The generic names are predefined, like generic font families. I think "numbers" is reasonable as a name but we'd probably want to come up with a better name for "letters".

These generic names would be added to the list of non-overrideable names. Multiple occurrences of the rule for a given generic family cascade together; you can override a given language's associated style. Language tags already have a notion of hierarchy, so we'd apply that here a la shorthands - "en" trinary would override a preceding "en", but also all preceding "en-US", "en-GB", etc pairs.

If there's no matching language tag we fall back to a basic maximally-compatible one: numbers defaults to decimal, letters defaults to lower-alpha.

r12a commented 1 year ago

I did at one point wonder whether the generic family names should be the same as our counter style types: ie. numeric, additive, alphabet, fixed... But then i thought that people may actually want to mix and match the types if one style is more common than another for certain languages.

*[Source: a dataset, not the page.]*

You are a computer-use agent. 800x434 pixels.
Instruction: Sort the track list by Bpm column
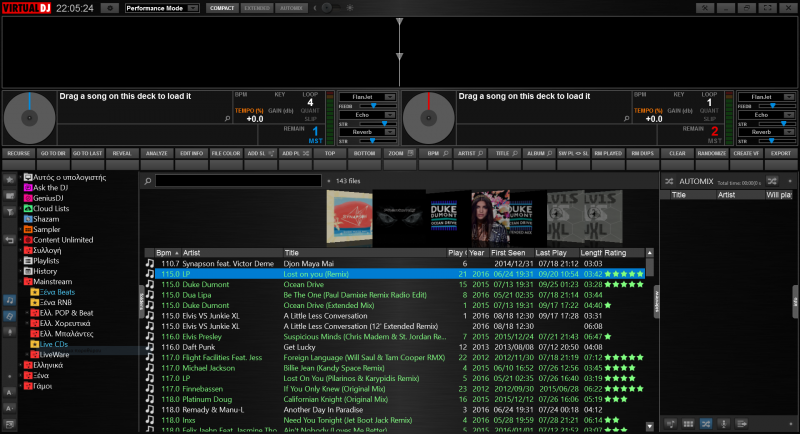point(164,253)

The same might be true when using numbers and letters as the keywords. So then i started thinking that perhaps that keyword should just be user defined.

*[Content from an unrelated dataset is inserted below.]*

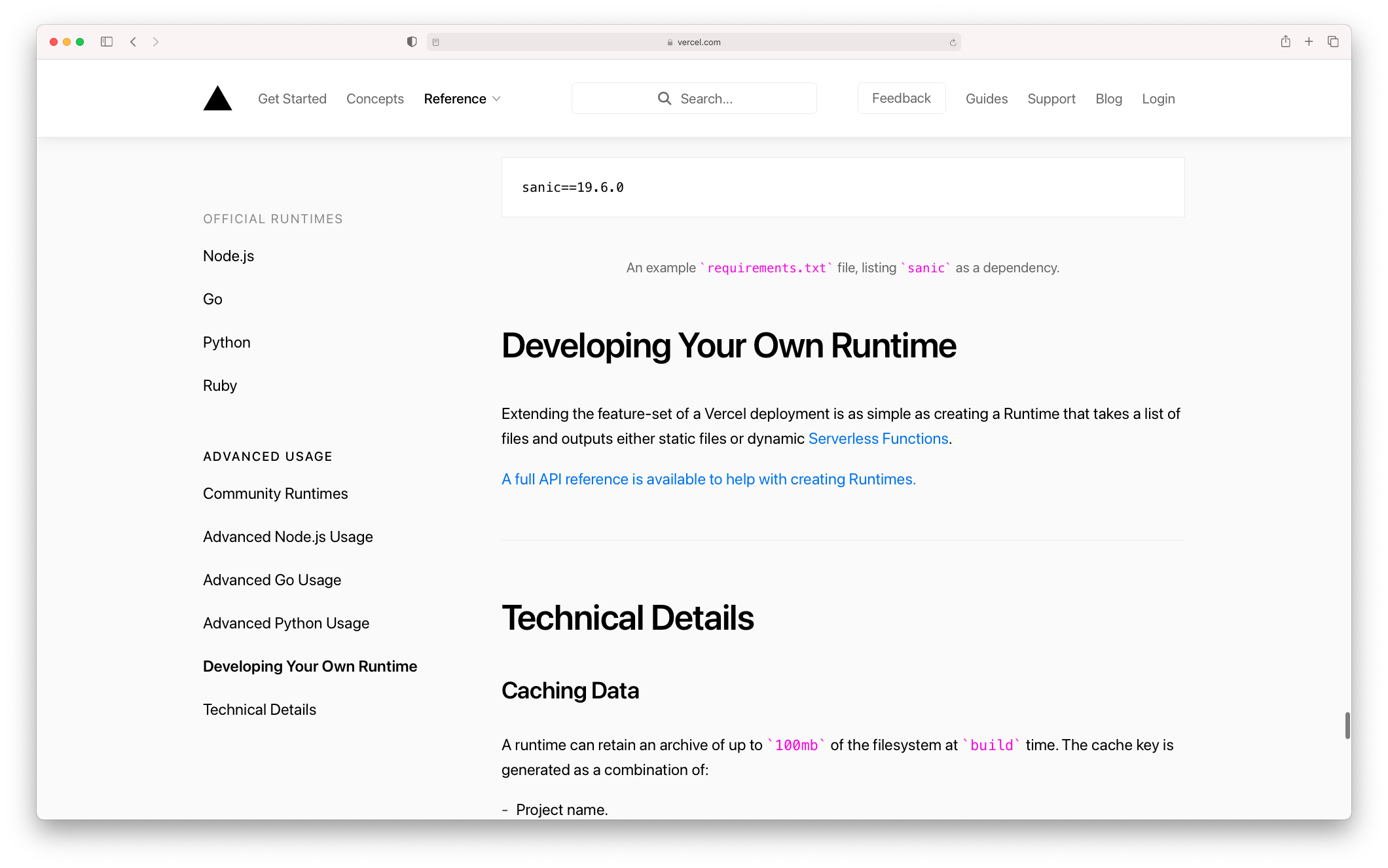Click the Feedback button
1388x868 pixels.
tap(901, 98)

So the generic family name could be numbers if you wanted and expected only to use numeric styles, but it could be wikipedia-styles if you liked, so that you could use additive styles for some languages, alphabetic for others, and numeric for the rest.

tabatkins commented 1 year ago

Only issue with making the namespace user-defined is we need to define what happens when a counter style is defined both by @counter-styles and @generic-counter-style. Presumably generic would win, but that's not clear.